Artist Statement
In Retained Reports I question our relationship with data that originated from our private human experiences – which surveillance capitalists gather as free raw materials so as to fashion them into prediction products, sold in behavioural futures markets – and I invite us to imagine an alternative economic and social logic. I turned the surveillance capitalism’s “means of production” against themselves, by training an AI algorithm to hallucinate portraits of imaginary individuals based on an analysis of the public-domain archive of Costică Acsinte, one of Romania’s most prolific early-20th-century photographers. Many of Acsinte’s fragile glass plates have sustained damages over the years due to heat and moisture.
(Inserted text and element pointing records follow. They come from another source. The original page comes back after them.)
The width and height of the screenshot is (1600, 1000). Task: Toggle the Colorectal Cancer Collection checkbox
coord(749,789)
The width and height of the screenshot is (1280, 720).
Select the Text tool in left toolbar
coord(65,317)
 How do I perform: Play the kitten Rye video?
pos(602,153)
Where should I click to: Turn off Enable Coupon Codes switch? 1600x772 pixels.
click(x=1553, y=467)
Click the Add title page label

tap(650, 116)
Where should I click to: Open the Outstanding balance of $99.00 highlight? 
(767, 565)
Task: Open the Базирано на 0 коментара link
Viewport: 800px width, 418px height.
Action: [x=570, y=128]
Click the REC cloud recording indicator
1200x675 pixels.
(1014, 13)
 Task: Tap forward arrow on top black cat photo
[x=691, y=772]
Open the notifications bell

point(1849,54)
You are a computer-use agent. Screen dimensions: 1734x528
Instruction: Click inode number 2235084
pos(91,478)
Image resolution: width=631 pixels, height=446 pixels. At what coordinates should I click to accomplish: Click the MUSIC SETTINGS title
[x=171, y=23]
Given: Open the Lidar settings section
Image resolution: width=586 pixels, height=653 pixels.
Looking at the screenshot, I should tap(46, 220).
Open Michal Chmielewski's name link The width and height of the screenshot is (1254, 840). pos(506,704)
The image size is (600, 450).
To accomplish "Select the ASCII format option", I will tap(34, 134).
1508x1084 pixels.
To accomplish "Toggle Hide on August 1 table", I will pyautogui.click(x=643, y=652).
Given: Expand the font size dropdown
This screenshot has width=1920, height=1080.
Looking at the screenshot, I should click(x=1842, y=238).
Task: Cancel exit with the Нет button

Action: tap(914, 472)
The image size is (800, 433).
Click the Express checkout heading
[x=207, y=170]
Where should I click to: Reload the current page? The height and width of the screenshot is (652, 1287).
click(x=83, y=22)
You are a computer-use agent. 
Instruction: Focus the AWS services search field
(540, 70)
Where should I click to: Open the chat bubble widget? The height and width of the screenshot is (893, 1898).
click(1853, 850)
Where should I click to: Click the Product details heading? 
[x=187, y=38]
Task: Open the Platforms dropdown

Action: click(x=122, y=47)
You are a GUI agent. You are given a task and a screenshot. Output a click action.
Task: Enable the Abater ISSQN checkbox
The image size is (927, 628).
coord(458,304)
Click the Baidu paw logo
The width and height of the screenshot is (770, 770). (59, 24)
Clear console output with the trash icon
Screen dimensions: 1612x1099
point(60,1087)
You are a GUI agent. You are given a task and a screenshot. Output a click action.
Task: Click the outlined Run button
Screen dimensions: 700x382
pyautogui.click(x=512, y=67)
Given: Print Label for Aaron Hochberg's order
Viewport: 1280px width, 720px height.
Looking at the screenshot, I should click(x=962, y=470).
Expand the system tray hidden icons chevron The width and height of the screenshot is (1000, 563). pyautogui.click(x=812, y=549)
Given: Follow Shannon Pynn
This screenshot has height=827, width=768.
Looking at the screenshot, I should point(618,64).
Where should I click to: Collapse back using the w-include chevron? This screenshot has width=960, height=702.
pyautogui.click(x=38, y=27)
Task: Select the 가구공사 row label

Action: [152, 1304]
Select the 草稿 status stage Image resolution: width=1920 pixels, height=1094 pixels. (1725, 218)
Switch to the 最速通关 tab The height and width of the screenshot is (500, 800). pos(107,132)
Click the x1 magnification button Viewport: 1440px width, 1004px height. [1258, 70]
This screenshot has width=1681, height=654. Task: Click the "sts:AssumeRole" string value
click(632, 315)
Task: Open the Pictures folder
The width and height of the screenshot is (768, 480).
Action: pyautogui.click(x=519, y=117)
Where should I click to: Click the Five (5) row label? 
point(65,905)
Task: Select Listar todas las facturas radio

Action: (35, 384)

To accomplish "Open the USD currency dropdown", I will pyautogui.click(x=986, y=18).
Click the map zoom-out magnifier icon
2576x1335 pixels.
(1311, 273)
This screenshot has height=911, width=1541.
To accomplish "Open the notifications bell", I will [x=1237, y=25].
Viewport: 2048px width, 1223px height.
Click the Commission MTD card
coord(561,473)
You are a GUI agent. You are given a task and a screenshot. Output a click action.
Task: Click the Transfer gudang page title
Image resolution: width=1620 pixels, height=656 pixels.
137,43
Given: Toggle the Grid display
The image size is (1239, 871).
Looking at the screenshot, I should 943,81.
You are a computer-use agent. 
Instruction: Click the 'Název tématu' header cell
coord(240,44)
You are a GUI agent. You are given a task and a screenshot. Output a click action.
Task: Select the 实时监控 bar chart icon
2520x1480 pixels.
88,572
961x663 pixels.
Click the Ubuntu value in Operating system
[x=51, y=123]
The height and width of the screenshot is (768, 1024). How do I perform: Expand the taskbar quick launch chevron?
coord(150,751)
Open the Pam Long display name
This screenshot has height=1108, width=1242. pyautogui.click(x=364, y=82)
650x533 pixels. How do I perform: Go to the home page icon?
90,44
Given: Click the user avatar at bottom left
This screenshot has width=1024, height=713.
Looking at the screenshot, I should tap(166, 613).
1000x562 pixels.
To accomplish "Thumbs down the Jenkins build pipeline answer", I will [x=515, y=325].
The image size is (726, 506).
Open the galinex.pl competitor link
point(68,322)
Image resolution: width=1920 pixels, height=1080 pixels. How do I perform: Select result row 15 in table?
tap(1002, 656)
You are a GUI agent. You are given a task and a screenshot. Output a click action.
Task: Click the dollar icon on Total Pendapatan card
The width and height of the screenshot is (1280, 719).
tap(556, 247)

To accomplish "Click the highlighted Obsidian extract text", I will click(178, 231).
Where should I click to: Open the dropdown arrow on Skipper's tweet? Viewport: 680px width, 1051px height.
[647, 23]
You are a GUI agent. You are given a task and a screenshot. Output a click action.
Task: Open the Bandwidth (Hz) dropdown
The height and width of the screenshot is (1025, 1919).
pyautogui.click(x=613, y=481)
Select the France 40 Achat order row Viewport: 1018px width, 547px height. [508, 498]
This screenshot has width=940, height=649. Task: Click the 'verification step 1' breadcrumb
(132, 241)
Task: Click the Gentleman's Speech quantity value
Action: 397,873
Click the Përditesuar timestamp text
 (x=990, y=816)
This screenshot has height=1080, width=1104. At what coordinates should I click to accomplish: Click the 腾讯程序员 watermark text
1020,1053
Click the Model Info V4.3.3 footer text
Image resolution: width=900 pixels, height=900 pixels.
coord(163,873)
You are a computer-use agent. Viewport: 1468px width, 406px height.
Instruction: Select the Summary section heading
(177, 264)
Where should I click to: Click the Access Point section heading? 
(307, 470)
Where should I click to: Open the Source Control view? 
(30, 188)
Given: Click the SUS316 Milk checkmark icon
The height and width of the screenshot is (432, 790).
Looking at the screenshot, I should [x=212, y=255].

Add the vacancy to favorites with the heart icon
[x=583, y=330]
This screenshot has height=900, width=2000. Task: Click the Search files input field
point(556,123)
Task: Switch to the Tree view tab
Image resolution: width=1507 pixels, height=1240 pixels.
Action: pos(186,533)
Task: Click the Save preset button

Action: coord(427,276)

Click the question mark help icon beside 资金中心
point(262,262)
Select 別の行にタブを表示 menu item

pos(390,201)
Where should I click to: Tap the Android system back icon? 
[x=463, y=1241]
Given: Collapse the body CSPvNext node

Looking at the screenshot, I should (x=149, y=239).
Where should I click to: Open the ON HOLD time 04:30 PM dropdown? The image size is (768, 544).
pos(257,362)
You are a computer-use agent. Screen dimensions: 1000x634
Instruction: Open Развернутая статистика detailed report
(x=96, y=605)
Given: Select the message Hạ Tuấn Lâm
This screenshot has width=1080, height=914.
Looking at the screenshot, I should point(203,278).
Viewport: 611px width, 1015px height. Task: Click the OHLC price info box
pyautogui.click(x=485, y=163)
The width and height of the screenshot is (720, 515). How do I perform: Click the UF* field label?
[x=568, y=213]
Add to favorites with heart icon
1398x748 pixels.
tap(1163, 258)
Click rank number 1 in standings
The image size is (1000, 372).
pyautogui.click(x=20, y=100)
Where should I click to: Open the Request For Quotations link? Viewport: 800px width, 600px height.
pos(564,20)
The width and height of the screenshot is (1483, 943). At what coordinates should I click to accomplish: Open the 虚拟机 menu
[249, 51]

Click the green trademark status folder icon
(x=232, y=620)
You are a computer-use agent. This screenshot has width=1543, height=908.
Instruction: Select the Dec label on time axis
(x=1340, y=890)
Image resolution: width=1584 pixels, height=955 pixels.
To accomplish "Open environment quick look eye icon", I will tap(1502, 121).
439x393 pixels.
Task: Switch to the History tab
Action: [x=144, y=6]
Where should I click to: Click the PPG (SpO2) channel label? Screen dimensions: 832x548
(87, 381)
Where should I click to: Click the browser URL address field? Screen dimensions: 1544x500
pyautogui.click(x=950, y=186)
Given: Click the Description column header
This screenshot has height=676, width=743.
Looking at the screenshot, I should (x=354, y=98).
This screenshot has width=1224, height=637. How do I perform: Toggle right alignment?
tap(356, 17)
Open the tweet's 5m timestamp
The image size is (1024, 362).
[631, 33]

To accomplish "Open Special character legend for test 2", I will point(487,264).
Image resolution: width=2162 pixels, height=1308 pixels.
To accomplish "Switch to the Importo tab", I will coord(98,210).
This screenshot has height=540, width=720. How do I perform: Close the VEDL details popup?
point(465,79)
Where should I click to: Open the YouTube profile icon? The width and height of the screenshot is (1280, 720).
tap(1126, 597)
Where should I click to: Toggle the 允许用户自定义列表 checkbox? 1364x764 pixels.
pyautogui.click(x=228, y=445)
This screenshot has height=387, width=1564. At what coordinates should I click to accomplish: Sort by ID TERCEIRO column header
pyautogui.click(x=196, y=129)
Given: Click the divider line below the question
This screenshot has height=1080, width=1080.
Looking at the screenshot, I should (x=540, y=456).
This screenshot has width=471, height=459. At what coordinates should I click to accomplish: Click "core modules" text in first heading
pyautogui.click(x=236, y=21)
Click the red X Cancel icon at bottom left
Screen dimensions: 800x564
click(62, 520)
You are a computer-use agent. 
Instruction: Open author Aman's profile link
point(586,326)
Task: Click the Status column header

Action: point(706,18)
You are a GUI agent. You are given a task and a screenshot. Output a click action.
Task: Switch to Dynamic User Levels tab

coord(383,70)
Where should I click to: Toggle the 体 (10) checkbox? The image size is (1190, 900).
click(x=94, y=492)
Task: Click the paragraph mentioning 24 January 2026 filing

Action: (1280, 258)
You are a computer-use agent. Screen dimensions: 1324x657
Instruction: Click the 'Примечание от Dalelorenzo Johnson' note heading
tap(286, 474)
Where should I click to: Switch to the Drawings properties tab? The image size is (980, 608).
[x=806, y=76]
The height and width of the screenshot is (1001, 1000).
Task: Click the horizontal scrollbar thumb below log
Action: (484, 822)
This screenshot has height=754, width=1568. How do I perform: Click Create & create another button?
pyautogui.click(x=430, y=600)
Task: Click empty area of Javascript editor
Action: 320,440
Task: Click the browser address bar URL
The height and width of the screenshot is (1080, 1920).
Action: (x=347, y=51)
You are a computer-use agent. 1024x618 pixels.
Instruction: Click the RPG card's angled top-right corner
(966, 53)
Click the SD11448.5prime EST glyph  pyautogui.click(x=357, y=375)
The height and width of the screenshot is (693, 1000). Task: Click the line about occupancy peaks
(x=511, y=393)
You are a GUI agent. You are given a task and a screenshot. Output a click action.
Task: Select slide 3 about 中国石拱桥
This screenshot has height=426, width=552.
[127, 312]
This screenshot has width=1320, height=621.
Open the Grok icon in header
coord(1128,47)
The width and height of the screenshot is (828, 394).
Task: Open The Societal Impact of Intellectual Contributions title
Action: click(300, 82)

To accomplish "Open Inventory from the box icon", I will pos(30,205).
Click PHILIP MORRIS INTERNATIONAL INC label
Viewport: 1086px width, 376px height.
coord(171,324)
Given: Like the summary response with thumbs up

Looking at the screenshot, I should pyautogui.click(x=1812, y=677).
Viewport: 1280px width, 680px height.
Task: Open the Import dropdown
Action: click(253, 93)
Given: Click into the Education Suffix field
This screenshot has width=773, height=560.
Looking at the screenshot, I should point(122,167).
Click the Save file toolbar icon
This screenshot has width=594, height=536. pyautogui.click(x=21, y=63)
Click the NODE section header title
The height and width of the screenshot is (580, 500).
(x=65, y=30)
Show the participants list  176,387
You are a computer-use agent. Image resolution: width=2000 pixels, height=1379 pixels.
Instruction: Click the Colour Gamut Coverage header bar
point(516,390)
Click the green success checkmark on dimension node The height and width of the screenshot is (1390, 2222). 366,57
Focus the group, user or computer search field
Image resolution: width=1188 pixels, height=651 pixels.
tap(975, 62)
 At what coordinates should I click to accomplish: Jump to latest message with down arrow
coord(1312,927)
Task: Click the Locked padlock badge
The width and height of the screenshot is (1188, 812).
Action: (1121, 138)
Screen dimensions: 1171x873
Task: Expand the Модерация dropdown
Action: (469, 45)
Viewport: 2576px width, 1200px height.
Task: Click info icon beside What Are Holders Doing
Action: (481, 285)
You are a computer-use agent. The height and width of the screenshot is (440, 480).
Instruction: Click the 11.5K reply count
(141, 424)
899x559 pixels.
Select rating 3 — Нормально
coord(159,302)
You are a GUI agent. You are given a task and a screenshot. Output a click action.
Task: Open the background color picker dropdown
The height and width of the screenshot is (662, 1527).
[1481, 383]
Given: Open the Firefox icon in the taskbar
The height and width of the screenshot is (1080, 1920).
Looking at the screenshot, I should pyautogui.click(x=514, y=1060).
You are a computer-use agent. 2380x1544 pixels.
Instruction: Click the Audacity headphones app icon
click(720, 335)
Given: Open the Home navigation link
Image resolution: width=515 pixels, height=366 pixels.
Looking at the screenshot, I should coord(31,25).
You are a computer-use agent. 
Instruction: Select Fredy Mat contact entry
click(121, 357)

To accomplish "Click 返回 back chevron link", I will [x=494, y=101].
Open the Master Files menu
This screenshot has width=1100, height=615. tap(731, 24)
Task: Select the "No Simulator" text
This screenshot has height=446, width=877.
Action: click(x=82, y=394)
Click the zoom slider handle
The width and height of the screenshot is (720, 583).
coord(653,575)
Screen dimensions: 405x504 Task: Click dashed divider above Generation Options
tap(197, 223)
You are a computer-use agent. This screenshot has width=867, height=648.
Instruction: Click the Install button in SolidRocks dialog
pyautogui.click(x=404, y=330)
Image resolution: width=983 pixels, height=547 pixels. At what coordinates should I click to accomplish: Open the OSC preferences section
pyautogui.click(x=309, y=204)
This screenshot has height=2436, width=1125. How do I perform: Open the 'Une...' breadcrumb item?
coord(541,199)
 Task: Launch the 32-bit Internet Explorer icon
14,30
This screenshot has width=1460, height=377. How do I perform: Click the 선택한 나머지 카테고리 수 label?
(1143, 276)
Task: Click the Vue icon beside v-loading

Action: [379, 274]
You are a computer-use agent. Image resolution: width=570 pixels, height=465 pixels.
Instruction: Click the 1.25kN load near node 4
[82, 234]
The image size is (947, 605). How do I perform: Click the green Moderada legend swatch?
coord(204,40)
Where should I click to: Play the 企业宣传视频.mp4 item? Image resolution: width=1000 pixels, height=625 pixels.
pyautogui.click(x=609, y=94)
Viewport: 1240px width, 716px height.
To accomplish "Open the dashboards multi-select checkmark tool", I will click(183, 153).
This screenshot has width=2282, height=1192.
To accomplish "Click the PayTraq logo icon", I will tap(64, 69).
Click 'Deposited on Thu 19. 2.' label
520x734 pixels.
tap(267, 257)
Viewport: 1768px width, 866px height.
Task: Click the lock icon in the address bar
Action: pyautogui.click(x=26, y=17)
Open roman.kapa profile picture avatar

The delicate silver gelatine emulsion has peeled off, and the glass has cracked or splintered. Worn down by time and elements, the portraits in the Acsinte’s archive are allegories of the impermanence of human artefacts. Their counterparts in Retained Reports, though, are, like personal-data in the hands of the surveillance-industrial complex, permanent artefacts of computational processes and visual antiphrases. It is very hard for citizens to delete all their data, even when they decide to stop sharing them. I am presenting these portraits as images persistently retained on electronic-ink screens, chosen in lieu of traditional archival photo-paper, or NFTs permanently linked on the blockchain. When asymmetries of knowledge between citizens and the surveillance capitalists translate into asymmetries of power, what will be the consequences for democracy? When we lose our private realm, how do we assert our moral autonomy? When predictions of future behaviours are enabled by knowledge and end up with control, what control do we retain over our lives if companies know more about us than we know about ourselves or than we know about them? Or, ultimately, when all our future behaviours are predicted, what does it mean to be human?
Bio
Alfonso de Gregorio is a European artist, globally recognised cybersecurity technologist, and hacker. De Gregorio’s artistic work spans image-making, informatics, lectures, and engineering. In his practice, De Gregorio examines the aesthetics and politics of surveillance, traumatic memory, and sustainability. He has exhibited, spoken, and published internationally. De Gregorio’s works have been shown in art and cultural spaces around the world, including leading museums, contemporary photography festivals, and international art biennials, such as Taylor Wessing Photographic Portrait Prize (National Portrait Gallery – London, 2000), FUTURE(S) (Belfast Photo Festival, 2021), Singapore International Photography Festival – SIPF (Arts and Heritage District, Singapore, 2022), COUNTERPARTS – PORTRAITS Hellerau Photography Award (Museum of Science and Technology – Dresden, 2022), and CHAOS : CALM (Bangkok Art Biennale, 2022), among others.